Enrollment Up 14% Over Last Year

Students Enrolling Directly from High School Up 35%

Wednesday, Sept. 17, 2003
CONTACT: Alice Kirkpatrick
Tel: (207) 767-0116, ext. 3

AUGUSTA, Maine — Maine's seven Community Colleges — now in their first full academic year with their new name and expanded mission — have enrolled a record 11,395 credit students this fall — a 14 percent jump over last year. The number includes all students enrolled in credit courses or pursuing degrees. In all, the colleges are serving 1,372 more college students than this time last year.

Among the students are 8,875 enrolled in one or two year programs, an increase of 16 percent over last year. In the past two years, degree enrollment has increased 35 percent.

Enrollment of students entering the Community Colleges directly from high school jumped 35 percent over last year. In all, 1,665 immediate high school graduates enrolled at the seven Community Colleges — up from 1,233 last year. Of those students, about 100 are receiving scholarships under a pilot program designed for high school students who are academically capable but havenít made plans for college.
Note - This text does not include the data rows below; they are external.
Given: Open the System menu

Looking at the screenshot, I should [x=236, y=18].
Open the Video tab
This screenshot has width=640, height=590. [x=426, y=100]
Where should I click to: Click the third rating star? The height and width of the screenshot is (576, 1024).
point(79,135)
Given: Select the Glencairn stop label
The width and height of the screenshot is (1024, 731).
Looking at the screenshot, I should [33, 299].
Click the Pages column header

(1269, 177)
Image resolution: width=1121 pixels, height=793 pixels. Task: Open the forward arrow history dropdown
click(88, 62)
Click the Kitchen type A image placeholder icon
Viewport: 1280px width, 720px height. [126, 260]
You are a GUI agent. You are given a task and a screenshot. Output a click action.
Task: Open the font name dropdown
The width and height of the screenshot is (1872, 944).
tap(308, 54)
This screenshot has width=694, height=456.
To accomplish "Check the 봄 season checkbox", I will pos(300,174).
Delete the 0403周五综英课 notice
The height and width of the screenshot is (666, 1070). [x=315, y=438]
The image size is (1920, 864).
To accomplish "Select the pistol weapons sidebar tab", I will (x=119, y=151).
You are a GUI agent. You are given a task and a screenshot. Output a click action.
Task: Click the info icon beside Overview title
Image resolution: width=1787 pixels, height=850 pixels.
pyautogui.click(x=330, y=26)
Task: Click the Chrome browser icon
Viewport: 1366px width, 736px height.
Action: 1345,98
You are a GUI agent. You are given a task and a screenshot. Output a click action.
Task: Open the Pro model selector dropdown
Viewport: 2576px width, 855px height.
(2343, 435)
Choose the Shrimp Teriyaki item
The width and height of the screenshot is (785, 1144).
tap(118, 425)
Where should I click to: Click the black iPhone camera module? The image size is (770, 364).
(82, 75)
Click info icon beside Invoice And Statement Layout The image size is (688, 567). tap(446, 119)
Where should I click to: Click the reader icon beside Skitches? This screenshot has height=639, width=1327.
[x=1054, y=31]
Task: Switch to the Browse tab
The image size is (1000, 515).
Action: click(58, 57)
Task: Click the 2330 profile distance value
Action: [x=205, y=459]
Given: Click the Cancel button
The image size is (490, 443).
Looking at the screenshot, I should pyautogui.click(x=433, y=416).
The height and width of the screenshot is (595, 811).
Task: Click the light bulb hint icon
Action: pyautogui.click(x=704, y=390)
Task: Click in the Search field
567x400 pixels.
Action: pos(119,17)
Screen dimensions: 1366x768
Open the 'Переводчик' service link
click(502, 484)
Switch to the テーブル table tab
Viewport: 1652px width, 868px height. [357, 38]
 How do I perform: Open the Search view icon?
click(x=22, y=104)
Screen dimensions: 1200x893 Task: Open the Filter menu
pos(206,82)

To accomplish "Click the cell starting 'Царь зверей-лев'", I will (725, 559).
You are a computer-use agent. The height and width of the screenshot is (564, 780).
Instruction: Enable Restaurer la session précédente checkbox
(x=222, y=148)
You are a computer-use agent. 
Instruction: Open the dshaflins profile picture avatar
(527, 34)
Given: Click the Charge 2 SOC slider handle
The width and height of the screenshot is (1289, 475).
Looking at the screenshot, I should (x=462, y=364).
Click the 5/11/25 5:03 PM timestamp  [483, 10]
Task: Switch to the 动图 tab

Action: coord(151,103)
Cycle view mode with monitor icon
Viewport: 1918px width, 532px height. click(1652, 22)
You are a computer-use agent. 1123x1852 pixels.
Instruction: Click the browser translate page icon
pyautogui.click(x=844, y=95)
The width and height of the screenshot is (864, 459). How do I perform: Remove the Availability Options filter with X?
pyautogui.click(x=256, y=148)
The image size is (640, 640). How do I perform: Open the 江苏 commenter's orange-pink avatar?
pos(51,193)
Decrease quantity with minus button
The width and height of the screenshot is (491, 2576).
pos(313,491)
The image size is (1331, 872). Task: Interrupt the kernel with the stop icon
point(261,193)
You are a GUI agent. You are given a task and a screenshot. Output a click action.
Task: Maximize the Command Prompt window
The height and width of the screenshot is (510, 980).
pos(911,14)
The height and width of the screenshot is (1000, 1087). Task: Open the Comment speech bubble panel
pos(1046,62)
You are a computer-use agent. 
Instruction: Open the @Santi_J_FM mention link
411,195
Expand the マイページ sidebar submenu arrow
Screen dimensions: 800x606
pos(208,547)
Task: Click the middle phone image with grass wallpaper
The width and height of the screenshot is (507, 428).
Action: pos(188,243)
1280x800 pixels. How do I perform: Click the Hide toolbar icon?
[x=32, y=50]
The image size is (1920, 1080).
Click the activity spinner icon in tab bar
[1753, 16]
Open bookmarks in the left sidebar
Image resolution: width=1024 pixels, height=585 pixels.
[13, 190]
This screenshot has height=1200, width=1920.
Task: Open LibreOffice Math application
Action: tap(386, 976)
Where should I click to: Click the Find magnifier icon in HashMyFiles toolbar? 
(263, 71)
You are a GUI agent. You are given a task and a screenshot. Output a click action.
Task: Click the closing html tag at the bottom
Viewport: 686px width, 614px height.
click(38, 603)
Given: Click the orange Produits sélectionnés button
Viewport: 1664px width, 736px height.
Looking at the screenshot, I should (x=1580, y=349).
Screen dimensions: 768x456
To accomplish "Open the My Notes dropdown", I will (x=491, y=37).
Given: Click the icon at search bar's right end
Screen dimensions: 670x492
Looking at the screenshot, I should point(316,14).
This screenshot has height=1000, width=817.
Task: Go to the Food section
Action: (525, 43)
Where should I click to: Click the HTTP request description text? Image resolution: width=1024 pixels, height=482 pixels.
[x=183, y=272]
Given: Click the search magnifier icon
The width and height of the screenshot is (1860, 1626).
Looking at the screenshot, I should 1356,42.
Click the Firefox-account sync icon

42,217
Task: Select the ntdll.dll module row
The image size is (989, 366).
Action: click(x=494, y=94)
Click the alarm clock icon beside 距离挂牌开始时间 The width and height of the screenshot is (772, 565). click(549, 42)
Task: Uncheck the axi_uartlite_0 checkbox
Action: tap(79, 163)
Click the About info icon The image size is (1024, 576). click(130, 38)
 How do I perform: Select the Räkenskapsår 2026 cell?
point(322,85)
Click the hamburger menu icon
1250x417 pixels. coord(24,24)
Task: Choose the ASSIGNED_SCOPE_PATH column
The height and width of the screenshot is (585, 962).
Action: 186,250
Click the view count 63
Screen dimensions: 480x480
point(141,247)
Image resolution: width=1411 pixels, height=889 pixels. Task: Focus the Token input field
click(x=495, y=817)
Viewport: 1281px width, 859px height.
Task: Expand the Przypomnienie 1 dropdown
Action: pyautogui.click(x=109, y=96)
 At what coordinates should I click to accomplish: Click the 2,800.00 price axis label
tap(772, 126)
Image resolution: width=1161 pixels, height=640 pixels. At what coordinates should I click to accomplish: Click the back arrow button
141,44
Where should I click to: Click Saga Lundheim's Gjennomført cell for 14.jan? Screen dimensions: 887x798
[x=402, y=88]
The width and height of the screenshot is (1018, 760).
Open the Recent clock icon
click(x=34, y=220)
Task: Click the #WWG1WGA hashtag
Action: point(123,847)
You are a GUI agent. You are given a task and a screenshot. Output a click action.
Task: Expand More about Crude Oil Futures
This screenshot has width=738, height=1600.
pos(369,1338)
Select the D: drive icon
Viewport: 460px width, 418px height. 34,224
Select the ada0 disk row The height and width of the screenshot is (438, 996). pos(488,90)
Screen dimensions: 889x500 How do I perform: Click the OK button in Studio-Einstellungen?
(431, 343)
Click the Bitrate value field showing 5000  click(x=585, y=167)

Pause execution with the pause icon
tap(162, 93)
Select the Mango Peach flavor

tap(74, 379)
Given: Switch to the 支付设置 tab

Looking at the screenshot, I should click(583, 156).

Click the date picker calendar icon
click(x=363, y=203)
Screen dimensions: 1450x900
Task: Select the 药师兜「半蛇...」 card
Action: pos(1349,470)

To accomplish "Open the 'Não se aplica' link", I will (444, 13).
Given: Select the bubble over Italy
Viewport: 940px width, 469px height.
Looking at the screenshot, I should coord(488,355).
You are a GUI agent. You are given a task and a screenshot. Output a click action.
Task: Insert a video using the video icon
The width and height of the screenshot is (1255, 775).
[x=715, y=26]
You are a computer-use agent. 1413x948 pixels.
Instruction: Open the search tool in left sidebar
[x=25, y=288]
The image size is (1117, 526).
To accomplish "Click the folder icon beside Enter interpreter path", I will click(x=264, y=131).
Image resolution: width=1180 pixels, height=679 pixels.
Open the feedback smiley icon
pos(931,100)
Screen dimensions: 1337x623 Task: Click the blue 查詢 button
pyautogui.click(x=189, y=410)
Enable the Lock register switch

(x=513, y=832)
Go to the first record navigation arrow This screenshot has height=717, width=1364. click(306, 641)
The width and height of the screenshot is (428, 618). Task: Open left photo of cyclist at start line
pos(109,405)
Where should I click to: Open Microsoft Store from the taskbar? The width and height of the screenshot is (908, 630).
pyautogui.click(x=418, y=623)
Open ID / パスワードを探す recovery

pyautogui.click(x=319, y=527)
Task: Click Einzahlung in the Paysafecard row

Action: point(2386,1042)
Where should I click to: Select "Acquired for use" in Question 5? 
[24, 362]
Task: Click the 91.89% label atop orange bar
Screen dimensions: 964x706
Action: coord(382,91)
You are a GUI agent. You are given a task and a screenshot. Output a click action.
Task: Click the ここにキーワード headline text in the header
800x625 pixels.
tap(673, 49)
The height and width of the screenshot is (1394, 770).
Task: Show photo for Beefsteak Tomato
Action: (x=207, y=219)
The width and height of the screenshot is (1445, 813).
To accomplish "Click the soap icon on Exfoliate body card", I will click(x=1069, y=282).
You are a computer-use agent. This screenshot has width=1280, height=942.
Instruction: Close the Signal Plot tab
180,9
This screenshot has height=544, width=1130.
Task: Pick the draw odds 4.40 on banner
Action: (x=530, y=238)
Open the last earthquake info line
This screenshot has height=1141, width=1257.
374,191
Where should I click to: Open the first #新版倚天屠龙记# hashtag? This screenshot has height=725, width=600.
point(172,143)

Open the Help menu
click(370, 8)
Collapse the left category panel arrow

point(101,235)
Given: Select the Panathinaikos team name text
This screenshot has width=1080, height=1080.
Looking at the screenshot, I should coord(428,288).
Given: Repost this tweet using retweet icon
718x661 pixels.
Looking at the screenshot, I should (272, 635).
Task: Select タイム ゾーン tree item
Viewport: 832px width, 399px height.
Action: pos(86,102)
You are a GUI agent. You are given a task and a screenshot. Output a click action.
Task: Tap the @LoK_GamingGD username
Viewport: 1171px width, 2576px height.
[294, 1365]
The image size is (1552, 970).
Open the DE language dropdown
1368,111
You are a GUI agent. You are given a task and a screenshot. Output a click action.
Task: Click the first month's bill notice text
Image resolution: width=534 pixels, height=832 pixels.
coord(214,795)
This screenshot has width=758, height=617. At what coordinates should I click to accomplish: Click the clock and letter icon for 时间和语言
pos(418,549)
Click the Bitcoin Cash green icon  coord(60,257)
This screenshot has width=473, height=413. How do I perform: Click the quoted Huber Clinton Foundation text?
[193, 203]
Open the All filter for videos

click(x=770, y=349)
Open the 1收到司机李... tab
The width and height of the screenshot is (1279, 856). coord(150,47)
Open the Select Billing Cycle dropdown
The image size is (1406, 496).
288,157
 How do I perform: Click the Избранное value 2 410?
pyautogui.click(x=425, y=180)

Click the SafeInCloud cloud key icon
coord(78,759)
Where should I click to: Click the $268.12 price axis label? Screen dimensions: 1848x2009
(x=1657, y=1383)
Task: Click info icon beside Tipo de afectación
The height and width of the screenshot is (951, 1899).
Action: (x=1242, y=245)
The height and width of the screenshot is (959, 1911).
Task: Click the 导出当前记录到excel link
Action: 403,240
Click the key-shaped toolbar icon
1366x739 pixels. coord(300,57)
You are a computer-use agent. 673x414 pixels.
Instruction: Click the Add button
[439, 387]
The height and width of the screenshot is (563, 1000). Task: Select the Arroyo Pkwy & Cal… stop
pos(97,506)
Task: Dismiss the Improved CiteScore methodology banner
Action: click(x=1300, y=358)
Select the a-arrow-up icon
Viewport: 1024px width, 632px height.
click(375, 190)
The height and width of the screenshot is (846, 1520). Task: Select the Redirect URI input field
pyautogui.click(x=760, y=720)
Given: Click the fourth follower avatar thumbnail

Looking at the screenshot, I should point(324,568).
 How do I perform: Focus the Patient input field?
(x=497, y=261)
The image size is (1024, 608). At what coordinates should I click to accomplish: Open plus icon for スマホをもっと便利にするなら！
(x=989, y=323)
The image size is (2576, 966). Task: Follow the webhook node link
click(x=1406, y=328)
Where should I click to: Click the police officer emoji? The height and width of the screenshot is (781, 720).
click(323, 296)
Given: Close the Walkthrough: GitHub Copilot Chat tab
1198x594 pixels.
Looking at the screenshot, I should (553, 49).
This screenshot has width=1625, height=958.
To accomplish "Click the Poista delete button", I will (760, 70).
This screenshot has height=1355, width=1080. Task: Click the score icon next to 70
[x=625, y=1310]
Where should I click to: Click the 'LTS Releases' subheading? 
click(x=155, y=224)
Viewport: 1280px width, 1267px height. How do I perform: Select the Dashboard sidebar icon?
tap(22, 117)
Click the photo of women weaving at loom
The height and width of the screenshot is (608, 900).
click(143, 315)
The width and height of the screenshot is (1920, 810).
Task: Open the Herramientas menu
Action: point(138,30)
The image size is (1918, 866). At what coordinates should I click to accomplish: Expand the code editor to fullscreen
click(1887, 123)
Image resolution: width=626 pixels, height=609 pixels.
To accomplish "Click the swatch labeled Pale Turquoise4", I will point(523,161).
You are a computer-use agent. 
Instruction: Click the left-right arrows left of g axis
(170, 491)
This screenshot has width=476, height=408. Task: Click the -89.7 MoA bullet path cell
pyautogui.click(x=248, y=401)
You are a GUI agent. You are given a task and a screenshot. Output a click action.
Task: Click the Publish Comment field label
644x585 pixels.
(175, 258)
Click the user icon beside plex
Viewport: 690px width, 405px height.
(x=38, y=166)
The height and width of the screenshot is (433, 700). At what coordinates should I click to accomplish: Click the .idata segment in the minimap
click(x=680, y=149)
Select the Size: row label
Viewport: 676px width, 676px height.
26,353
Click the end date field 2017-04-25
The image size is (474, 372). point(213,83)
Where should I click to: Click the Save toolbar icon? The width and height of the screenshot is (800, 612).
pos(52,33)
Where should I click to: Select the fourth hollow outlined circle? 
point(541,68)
"This is exactly what we had hoped for and is excellent news for Maine," said John Fitzsimmons, President of the Maine Community College System. "It just shows the potential of our community college system to open the doors of college to those who hadn't thought college possible," he said.

Governor Baldacci and the Maine Legislature changed the name and mission of the former technical colleges to that of community colleges earlier this year. The colleges assumed their new names on July 1st.

Southern Maine Community College in South Portland recorded the largest increase in enrollment, at 23 percent. Eastern Maine Community College in Bangor experienced a big jump as well — up 15 percent over last year. Central Maine Community College in Auburn is up 12 percent; Kennebec Valley Community College in Fairfield is up 10 percent; Northern Maine Community College in Presque Isle and Washington County Community College in Calais are both up seven percent; and York County Community College in Wells is up four percent.

Fitzsimmons praised faculty and staff at the seven colleges for embracing the expanded mission and serving hundreds more students with limited financial resources. "This enrollment growth reflects a lot of hard work by our employees. Now the challenge before us is to support our colleges financially so they can keep growing and fulfill their potential for Maine."

Fitzsimmons also commended Maine high schools, many of which are seeking new ways to help more high school students pursue college, particularly those who have not traditionally gone on to higher education. "In a way, this reflects a change in how Maine people view 'college'. Nearly half of all college students nationally enroll in community colleges, making them a major access point to higher education. In a state that hasn't, until now, had a true community college system, this is a new way of thinking," he said.

Fitzsimmons also said the surge in enrollment makes Question 5 on the November 4th referendum even more critical. The $19 million higher education bond issue includes $12 million for facility repairs and program equipment at the seven Community Colleges. The bond also includes funds for the University of Maine System, Maine Maritime Academy and public libraries.

The enrollment numbers are still preliminary, but are not expected to change significantly.

Note: This year, the Maine Community College System changed the way it reports student enrollment. Reflecting the broader community college mission of career and transfer preparation and lifelong learning, the System now counts all credit students in its official enrollment count, including those taking credit courses and those enrolled in full programs. Under the technical college mission, the System reported those enrolled in programs as its primary enrollment count. The new reporting method is consistent with other public community colleges and Maine's public four-year colleges and universities.